**Work required**
Please give the stretch from the line containing "You are a computer-use agent. This" through the line containing "Image resolution: width=868" again, swapping "Instruction" for "Command" and leaving everything else unchanged. Omit the pictures from your answer.

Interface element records
::::::::

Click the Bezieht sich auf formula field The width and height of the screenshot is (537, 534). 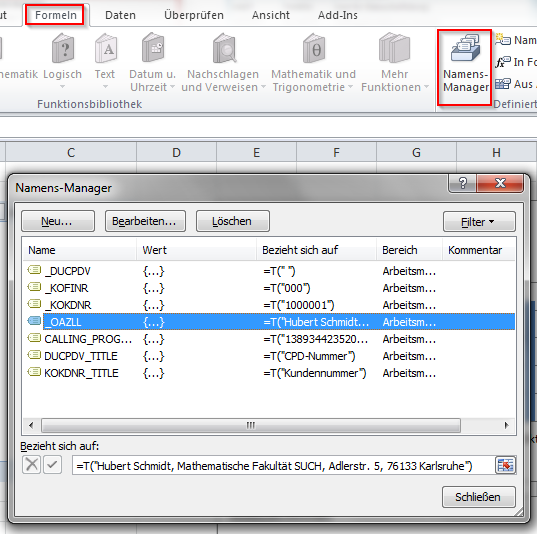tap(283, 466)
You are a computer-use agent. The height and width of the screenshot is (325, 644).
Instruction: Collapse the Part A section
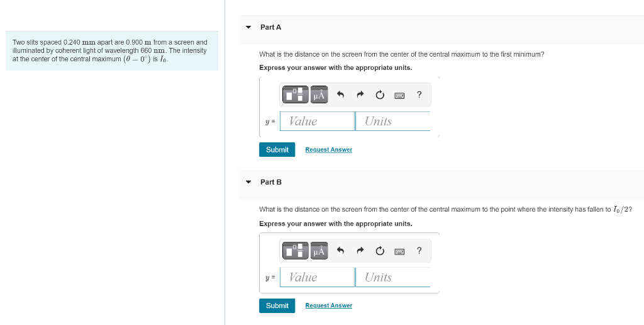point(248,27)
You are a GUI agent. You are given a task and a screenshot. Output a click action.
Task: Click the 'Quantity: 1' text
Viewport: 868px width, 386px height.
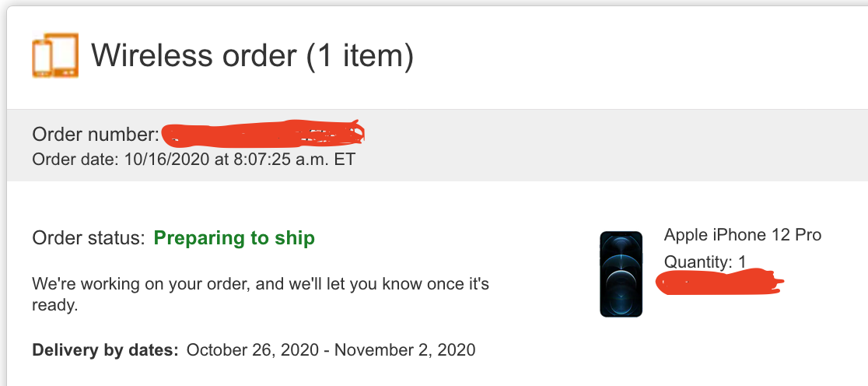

::::::::

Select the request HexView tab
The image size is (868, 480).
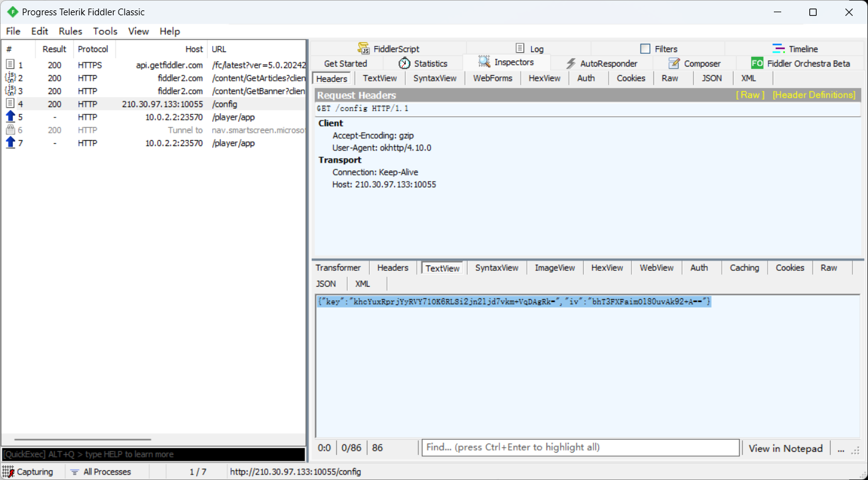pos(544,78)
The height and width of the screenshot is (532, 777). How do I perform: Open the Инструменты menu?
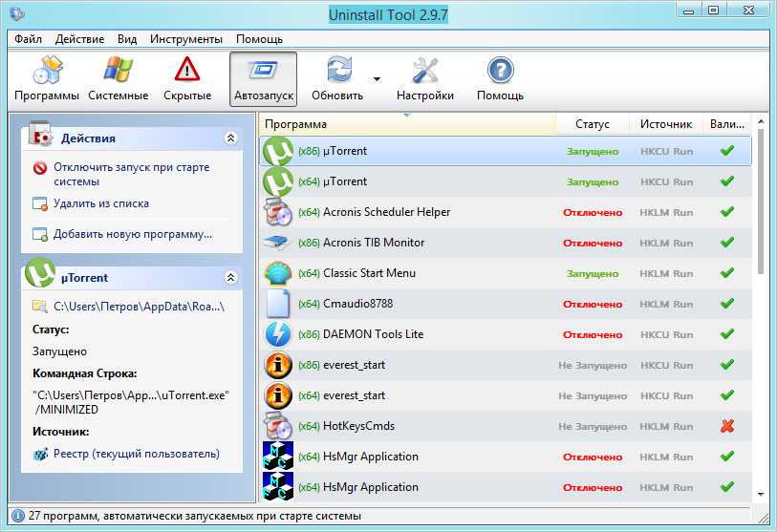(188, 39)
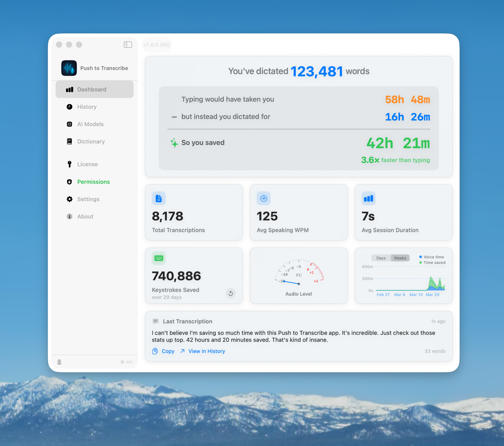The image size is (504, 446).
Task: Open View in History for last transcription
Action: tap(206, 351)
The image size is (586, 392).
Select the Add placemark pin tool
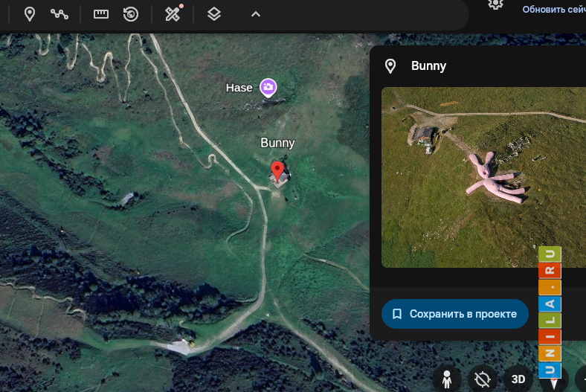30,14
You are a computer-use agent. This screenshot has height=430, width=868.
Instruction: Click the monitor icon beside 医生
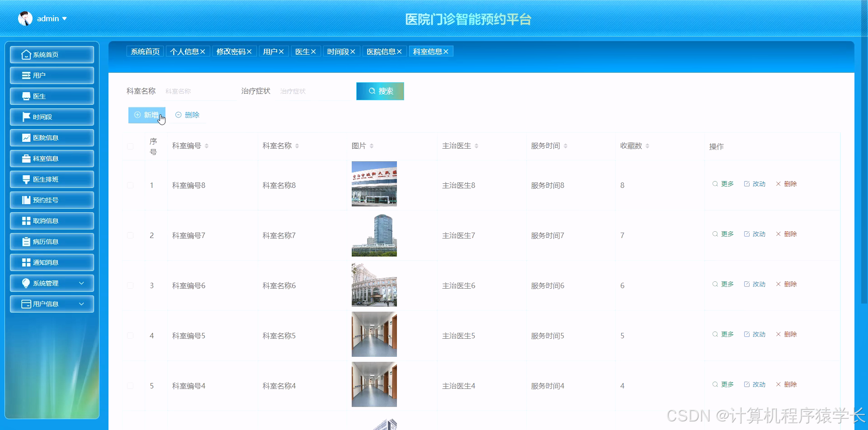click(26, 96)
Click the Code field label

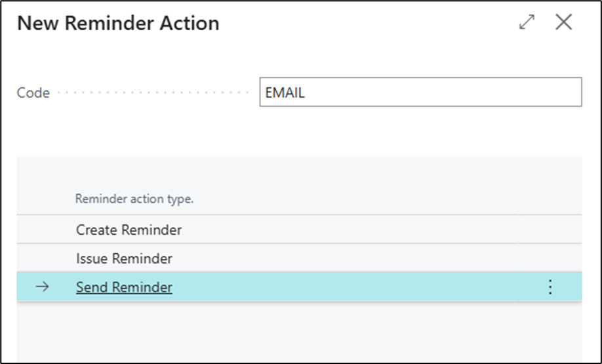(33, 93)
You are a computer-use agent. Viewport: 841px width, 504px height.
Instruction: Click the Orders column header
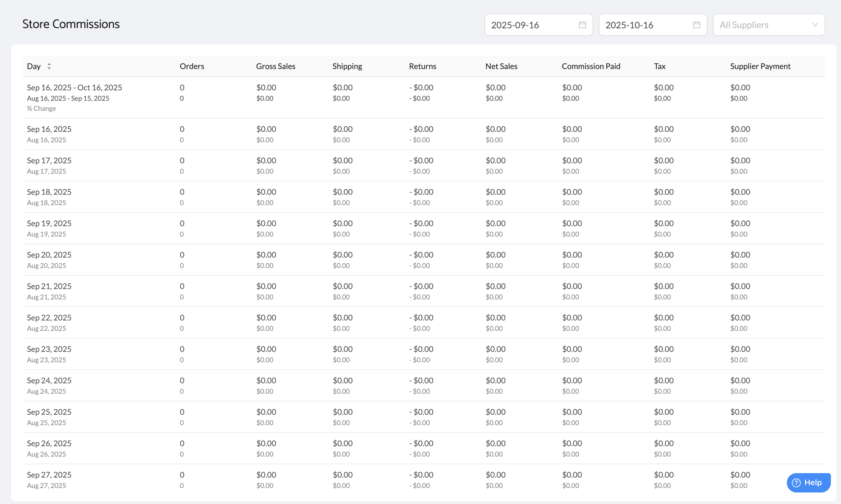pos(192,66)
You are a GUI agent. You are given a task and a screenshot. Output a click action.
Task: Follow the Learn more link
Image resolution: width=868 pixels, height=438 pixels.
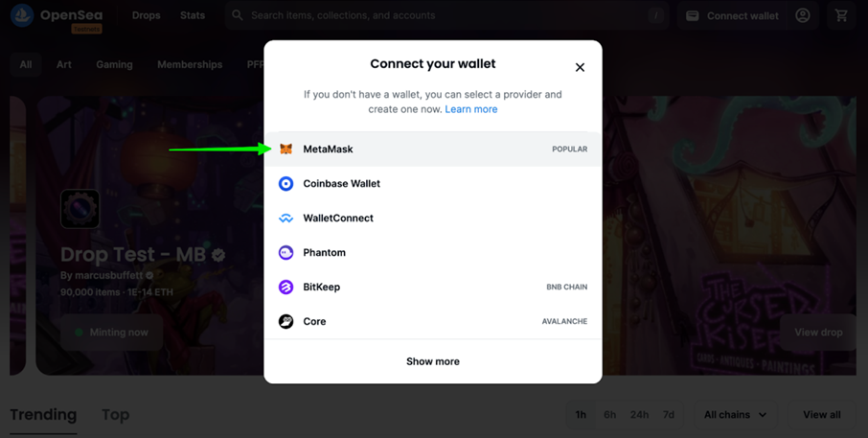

::::::::

**Problem solution**
You are a computer-use agent. This screenshot has height=430, width=868.
Command: Click the monitor icon beside 医生
click(26, 96)
Click the Code field label

(33, 93)
You are a computer-use agent. Viewport: 841px width, 504px height.
Command: Click the Orders column header
pos(192,66)
You are a GUI agent. You are given a task and a screenshot. Output a click action.
Task: Follow the Learn more link
Image resolution: width=868 pixels, height=438 pixels.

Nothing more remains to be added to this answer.